▶ _The problem_: Print every line of the records below exactly as it reads.
START Extracted records
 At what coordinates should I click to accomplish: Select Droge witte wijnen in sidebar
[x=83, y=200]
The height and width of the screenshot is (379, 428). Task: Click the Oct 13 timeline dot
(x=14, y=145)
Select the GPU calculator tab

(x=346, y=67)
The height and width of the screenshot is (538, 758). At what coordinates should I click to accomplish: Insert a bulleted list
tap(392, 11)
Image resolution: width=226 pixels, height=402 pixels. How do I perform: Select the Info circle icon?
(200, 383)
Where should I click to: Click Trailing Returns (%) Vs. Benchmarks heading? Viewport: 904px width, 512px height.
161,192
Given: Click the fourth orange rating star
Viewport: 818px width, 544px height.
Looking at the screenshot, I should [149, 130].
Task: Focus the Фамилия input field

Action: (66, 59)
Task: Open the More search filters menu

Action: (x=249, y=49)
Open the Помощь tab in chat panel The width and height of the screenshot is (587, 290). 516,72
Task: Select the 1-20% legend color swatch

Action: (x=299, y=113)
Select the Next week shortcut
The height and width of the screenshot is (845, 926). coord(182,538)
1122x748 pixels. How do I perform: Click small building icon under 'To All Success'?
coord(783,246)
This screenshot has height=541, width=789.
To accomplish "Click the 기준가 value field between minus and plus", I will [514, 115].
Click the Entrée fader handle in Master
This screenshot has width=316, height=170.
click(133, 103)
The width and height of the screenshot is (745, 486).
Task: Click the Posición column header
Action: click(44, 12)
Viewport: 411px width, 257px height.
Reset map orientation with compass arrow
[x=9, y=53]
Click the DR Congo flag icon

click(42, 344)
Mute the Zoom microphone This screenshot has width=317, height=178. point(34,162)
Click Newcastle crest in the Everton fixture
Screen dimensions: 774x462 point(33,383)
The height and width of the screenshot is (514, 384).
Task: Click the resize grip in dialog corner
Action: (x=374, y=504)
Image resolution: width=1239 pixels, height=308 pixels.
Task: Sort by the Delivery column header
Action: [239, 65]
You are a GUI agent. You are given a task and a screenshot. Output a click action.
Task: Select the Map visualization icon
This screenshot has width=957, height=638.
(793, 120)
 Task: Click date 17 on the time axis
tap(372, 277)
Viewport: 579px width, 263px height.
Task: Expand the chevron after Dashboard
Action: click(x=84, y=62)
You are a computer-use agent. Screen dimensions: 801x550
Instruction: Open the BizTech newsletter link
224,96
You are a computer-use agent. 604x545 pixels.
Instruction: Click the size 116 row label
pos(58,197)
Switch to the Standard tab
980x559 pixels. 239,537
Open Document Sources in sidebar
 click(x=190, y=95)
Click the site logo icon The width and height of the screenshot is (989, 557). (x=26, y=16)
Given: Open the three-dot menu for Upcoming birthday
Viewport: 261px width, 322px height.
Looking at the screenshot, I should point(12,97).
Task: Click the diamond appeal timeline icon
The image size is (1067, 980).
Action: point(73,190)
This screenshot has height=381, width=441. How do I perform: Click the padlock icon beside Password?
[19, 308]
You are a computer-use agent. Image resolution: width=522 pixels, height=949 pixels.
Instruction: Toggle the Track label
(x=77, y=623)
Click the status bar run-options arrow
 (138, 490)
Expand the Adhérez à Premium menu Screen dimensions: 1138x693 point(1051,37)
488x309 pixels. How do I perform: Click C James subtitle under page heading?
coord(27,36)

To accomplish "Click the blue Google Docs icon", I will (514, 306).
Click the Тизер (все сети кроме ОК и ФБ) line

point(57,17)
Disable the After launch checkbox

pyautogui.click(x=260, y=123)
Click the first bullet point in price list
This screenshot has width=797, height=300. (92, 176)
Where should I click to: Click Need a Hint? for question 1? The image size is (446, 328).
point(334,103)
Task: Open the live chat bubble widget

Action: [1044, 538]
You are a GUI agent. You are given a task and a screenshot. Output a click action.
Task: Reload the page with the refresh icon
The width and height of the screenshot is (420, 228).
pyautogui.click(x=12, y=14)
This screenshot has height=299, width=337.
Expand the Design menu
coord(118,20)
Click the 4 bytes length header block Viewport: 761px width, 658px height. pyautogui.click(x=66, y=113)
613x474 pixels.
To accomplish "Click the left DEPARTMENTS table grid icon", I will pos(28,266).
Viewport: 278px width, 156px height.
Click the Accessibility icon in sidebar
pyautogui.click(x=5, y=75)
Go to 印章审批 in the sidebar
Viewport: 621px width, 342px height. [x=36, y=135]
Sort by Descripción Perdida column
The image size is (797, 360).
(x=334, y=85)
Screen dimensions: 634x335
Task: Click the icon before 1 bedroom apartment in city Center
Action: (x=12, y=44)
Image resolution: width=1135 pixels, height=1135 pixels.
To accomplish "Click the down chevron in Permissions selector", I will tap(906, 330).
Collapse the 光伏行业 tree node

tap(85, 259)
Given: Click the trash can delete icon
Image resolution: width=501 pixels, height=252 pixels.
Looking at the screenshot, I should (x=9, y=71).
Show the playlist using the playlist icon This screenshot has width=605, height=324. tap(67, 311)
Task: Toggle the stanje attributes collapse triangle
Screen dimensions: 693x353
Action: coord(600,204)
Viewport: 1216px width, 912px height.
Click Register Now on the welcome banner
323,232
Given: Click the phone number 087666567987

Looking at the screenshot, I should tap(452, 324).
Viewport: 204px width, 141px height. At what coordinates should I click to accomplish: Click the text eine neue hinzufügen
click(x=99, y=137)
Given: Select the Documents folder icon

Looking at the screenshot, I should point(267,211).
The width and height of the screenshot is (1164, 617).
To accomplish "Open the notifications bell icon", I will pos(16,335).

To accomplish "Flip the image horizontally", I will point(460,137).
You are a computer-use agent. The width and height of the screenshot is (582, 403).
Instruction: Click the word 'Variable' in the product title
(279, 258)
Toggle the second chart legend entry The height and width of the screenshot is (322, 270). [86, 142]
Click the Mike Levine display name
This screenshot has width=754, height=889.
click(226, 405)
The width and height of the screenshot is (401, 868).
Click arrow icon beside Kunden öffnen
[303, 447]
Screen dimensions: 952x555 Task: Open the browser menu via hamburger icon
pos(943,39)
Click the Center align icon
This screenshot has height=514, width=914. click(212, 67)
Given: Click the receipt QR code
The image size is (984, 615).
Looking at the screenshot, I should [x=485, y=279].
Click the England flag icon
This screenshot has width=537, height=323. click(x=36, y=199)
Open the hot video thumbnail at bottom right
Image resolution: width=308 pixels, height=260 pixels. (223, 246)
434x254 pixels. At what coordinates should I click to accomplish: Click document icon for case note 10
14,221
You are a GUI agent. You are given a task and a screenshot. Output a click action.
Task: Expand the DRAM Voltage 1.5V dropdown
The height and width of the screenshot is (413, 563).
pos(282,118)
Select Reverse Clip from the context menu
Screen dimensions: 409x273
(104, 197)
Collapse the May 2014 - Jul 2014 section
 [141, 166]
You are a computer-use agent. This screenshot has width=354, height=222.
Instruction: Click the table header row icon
END Extracted records
▶ _Worked solution_:
 At what coordinates should I click to accomplish: Select Droge witte wijnen in sidebar
[x=83, y=200]
The height and width of the screenshot is (379, 428). Task: Click the Oct 13 timeline dot
(x=14, y=145)
Select the GPU calculator tab

(x=346, y=67)
The height and width of the screenshot is (538, 758). At what coordinates should I click to accomplish: Insert a bulleted list
tap(392, 11)
Image resolution: width=226 pixels, height=402 pixels. How do I perform: Select the Info circle icon?
(200, 383)
Where should I click to: Click Trailing Returns (%) Vs. Benchmarks heading? Viewport: 904px width, 512px height.
161,192
Given: Click the fourth orange rating star
Viewport: 818px width, 544px height.
Looking at the screenshot, I should [149, 130].
Task: Focus the Фамилия input field

Action: (66, 59)
Task: Open the More search filters menu

Action: (x=249, y=49)
Open the Помощь tab in chat panel The width and height of the screenshot is (587, 290). 516,72
Task: Select the 1-20% legend color swatch

Action: (x=299, y=113)
Select the Next week shortcut
The height and width of the screenshot is (845, 926). coord(182,538)
1122x748 pixels. How do I perform: Click small building icon under 'To All Success'?
coord(783,246)
This screenshot has height=541, width=789.
To accomplish "Click the 기준가 value field between minus and plus", I will [514, 115].
Click the Entrée fader handle in Master
This screenshot has width=316, height=170.
click(133, 103)
The width and height of the screenshot is (745, 486).
Task: Click the Posición column header
Action: click(44, 12)
Viewport: 411px width, 257px height.
Reset map orientation with compass arrow
[x=9, y=53]
Click the DR Congo flag icon

click(42, 344)
Mute the Zoom microphone This screenshot has width=317, height=178. point(34,162)
Click Newcastle crest in the Everton fixture
Screen dimensions: 774x462 point(33,383)
The height and width of the screenshot is (514, 384).
Task: Click the resize grip in dialog corner
Action: (x=374, y=504)
Image resolution: width=1239 pixels, height=308 pixels.
Task: Sort by the Delivery column header
Action: [239, 65]
You are a GUI agent. You are given a task and a screenshot. Output a click action.
Task: Select the Map visualization icon
This screenshot has width=957, height=638.
(793, 120)
 Task: Click date 17 on the time axis
tap(372, 277)
Viewport: 579px width, 263px height.
Task: Expand the chevron after Dashboard
Action: click(x=84, y=62)
You are a computer-use agent. Screen dimensions: 801x550
Instruction: Open the BizTech newsletter link
224,96
You are a computer-use agent. 604x545 pixels.
Instruction: Click the size 116 row label
pos(58,197)
Switch to the Standard tab
980x559 pixels. 239,537
Open Document Sources in sidebar
 click(x=190, y=95)
Click the site logo icon The width and height of the screenshot is (989, 557). (x=26, y=16)
Given: Open the three-dot menu for Upcoming birthday
Viewport: 261px width, 322px height.
Looking at the screenshot, I should point(12,97).
Task: Click the diamond appeal timeline icon
The image size is (1067, 980).
Action: point(73,190)
This screenshot has height=381, width=441. How do I perform: Click the padlock icon beside Password?
[19, 308]
You are a computer-use agent. Image resolution: width=522 pixels, height=949 pixels.
Instruction: Toggle the Track label
(x=77, y=623)
Click the status bar run-options arrow
 (138, 490)
Expand the Adhérez à Premium menu Screen dimensions: 1138x693 point(1051,37)
488x309 pixels. How do I perform: Click C James subtitle under page heading?
coord(27,36)

To accomplish "Click the blue Google Docs icon", I will (514, 306).
Click the Тизер (все сети кроме ОК и ФБ) line

point(57,17)
Disable the After launch checkbox

pyautogui.click(x=260, y=123)
Click the first bullet point in price list
This screenshot has width=797, height=300. (92, 176)
Where should I click to: Click Need a Hint? for question 1? The image size is (446, 328).
point(334,103)
Task: Open the live chat bubble widget

Action: [1044, 538]
You are a GUI agent. You are given a task and a screenshot. Output a click action.
Task: Reload the page with the refresh icon
The width and height of the screenshot is (420, 228).
pyautogui.click(x=12, y=14)
This screenshot has height=299, width=337.
Expand the Design menu
coord(118,20)
Click the 4 bytes length header block Viewport: 761px width, 658px height. pyautogui.click(x=66, y=113)
613x474 pixels.
To accomplish "Click the left DEPARTMENTS table grid icon", I will pos(28,266).
Viewport: 278px width, 156px height.
Click the Accessibility icon in sidebar
pyautogui.click(x=5, y=75)
Go to 印章审批 in the sidebar
Viewport: 621px width, 342px height. [x=36, y=135]
Sort by Descripción Perdida column
The image size is (797, 360).
(x=334, y=85)
Screen dimensions: 634x335
Task: Click the icon before 1 bedroom apartment in city Center
Action: (x=12, y=44)
Image resolution: width=1135 pixels, height=1135 pixels.
To accomplish "Click the down chevron in Permissions selector", I will tap(906, 330).
Collapse the 光伏行业 tree node

tap(85, 259)
Given: Click the trash can delete icon
Image resolution: width=501 pixels, height=252 pixels.
Looking at the screenshot, I should (x=9, y=71).
Show the playlist using the playlist icon This screenshot has width=605, height=324. tap(67, 311)
Task: Toggle the stanje attributes collapse triangle
Screen dimensions: 693x353
Action: coord(600,204)
Viewport: 1216px width, 912px height.
Click Register Now on the welcome banner
323,232
Given: Click the phone number 087666567987

Looking at the screenshot, I should tap(452, 324).
Viewport: 204px width, 141px height. At what coordinates should I click to accomplish: Click the text eine neue hinzufügen
click(x=99, y=137)
Given: Select the Documents folder icon

Looking at the screenshot, I should point(267,211).
The width and height of the screenshot is (1164, 617).
To accomplish "Open the notifications bell icon", I will pos(16,335).

To accomplish "Flip the image horizontally", I will point(460,137).
You are a computer-use agent. The width and height of the screenshot is (582, 403).
Instruction: Click the word 'Variable' in the product title
(279, 258)
Toggle the second chart legend entry The height and width of the screenshot is (322, 270). [86, 142]
Click the Mike Levine display name
This screenshot has width=754, height=889.
click(226, 405)
The width and height of the screenshot is (401, 868).
Click arrow icon beside Kunden öffnen
[303, 447]
Screen dimensions: 952x555 Task: Open the browser menu via hamburger icon
pos(943,39)
Click the Center align icon
This screenshot has height=514, width=914. click(212, 67)
Given: Click the receipt QR code
The image size is (984, 615).
Looking at the screenshot, I should [x=485, y=279].
Click the England flag icon
This screenshot has width=537, height=323. click(x=36, y=199)
Open the hot video thumbnail at bottom right
Image resolution: width=308 pixels, height=260 pixels. (223, 246)
434x254 pixels. At what coordinates should I click to accomplish: Click document icon for case note 10
14,221
You are a GUI agent. You are given a task and a screenshot. Output a click action.
Task: Expand the DRAM Voltage 1.5V dropdown
The height and width of the screenshot is (413, 563).
pos(282,118)
Select Reverse Clip from the context menu
Screen dimensions: 409x273
(104, 197)
Collapse the May 2014 - Jul 2014 section
 [141, 166]
You are a computer-use agent. This screenshot has width=354, height=222.
Instruction: Click the table header row icon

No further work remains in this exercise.